Under this line are the records; write out word for word the part that begins at the line containing "Configuración de Cookies (206, 1078)" and ends at the line containing "Werkstoffe (113, 1464)", and no more.

§ Data in this exercise:
━━━━━━━━━━━━━━━━

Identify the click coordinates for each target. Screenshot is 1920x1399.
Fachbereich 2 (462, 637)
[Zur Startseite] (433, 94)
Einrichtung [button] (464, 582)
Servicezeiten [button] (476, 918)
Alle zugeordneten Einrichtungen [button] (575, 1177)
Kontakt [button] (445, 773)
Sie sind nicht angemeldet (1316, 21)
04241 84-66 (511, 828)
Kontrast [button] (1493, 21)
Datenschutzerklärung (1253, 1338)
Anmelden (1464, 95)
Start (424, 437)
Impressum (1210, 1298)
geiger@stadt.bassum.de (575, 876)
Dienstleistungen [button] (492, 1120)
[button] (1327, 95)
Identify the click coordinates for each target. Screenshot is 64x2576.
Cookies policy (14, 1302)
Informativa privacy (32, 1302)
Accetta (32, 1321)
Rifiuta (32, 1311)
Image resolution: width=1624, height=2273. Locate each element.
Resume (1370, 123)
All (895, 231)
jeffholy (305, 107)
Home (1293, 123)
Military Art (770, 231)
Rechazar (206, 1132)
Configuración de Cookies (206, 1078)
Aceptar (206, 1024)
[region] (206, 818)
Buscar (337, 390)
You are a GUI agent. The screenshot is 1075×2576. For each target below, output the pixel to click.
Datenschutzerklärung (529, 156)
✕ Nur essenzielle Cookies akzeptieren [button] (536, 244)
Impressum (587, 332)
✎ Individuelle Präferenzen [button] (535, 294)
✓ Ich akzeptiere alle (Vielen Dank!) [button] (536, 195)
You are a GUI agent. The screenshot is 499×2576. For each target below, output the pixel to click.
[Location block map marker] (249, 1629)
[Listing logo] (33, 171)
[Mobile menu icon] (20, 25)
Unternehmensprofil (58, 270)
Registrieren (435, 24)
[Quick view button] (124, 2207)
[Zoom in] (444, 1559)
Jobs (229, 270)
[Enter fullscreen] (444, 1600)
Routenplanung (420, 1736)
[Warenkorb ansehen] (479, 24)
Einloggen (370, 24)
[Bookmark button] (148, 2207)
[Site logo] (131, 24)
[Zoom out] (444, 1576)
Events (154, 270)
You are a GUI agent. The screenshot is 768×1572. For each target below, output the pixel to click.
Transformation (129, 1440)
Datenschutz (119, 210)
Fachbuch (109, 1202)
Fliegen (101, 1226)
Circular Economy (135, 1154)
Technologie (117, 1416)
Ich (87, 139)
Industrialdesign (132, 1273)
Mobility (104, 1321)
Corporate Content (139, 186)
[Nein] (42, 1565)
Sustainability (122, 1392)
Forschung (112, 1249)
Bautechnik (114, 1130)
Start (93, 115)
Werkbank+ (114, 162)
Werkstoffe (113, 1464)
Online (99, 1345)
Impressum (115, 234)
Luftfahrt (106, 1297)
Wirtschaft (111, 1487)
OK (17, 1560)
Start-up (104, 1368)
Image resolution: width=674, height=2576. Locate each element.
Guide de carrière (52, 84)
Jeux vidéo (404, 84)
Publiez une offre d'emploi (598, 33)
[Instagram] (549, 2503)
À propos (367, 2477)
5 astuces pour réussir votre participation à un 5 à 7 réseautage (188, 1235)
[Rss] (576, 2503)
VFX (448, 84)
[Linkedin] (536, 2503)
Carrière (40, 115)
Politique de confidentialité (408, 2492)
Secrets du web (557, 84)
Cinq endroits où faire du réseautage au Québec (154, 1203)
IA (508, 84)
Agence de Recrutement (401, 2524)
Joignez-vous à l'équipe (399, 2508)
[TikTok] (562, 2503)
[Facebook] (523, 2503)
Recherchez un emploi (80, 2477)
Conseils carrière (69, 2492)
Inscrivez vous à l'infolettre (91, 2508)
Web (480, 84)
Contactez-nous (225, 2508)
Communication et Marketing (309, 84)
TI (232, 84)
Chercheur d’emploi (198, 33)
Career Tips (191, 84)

━━━━━━━━━━━━━━━━

§ Reply to the exercise:
Configuración de Cookies (206, 1078)
Aceptar (206, 1024)
[region] (206, 818)
Buscar (337, 390)
You are a GUI agent. The screenshot is 1075×2576. For each target below, output the pixel to click.
Datenschutzerklärung (529, 156)
✕ Nur essenzielle Cookies akzeptieren [button] (536, 244)
Impressum (587, 332)
✎ Individuelle Präferenzen [button] (535, 294)
✓ Ich akzeptiere alle (Vielen Dank!) [button] (536, 195)
You are a GUI agent. The screenshot is 499×2576. For each target below, output the pixel to click.
[Location block map marker] (249, 1629)
[Listing logo] (33, 171)
[Mobile menu icon] (20, 25)
Unternehmensprofil (58, 270)
Registrieren (435, 24)
[Quick view button] (124, 2207)
[Zoom in] (444, 1559)
Jobs (229, 270)
[Enter fullscreen] (444, 1600)
Routenplanung (420, 1736)
[Warenkorb ansehen] (479, 24)
Einloggen (370, 24)
[Bookmark button] (148, 2207)
[Site logo] (131, 24)
[Zoom out] (444, 1576)
Events (154, 270)
You are a GUI agent. The screenshot is 768×1572. For each target below, output the pixel to click.
Transformation (129, 1440)
Datenschutz (119, 210)
Fachbuch (109, 1202)
Fliegen (101, 1226)
Circular Economy (135, 1154)
Technologie (117, 1416)
Ich (87, 139)
Industrialdesign (132, 1273)
Mobility (104, 1321)
Corporate Content (139, 186)
[Nein] (42, 1565)
Sustainability (122, 1392)
Forschung (112, 1249)
Bautechnik (114, 1130)
Start (93, 115)
Werkbank+ (114, 162)
Werkstoffe (113, 1464)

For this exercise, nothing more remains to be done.